Bunları sarıp sarmalayan bir diğer neden gençlerimizin, yaşam hakkındaki ufuklarının dar olması, bütün özgür görüntülerinin son derece dar bir alanla sınırlı olmasıdır. Ailelerin, kendi korkularını çocuklarına da yansıtmasıyla, yaşamdan korkan, yaşamın çeşitli yüzlerine dokunma imkanı bulamayan, çekingen, herkesi kendine yardıma mecbur addeden bir kişilik tipi ortaya çıkmış bulunuyor.

Eğitimin, riskleri kontrollu hale getirip deneyimletmek anlamına geldiğinin farkında olmayan milyonlarca anne-baba, ailedeki eğitimi bir “muhtaç insan yetiştirme süreci”ne dönüştürmüştür.

Bu nedenlerin giderilmesi görüldüğü gibi akşamdan sabaha olabilecek bir şey değildir. Ama başka güvenli yol da yoktur. Bunların dışında yapay yollar aranır, yığılmalar önlenmiş “gibi” yapılırsa, daha ileride çok daha büyük yığılmaların bu defa daha başa çıkılamaz alanlarda doğacağından kuşku duyulmamalıdır.

ÖSS’ye alternatif nasıl bir sınav?

Her (YÖ) kurumunun kendi ölçütlerine göre kendi sınavını yapması temel ilke olmalıdır. Arzu eden (YÖ) kurumları kendi aralarında anlaşarak ortak sınav yapıp yine kendi belirleyecekleri anahtarlara göre öğrenci bölüşümü yapabilirler.

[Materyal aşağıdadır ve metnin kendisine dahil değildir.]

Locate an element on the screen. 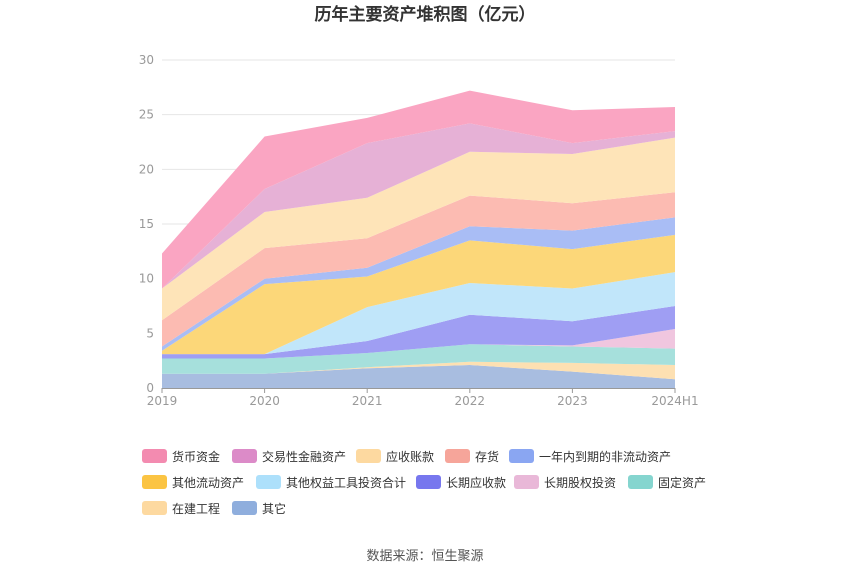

Her öğrenci mevcut tüm üniversitelerde şansını denemek yerine hangi (YÖ) kurumunda eğitim görmek istiyor ise oranın sınavlarına hazırlanıp girmesi esas olmalıdır.

Böylece, kendi özgün sistemini korumak isteyen kurumlar, tek tip olmaktan korunabileceklerdir.

ÖSYM ise uzun yıllardır merkezi sınavlar konusunda bir nasıl-bil (know-how) geliştirmiştir. Bu nedenle isteyen (YÖ) kurumlarına bu konuda destek sağlayabilir.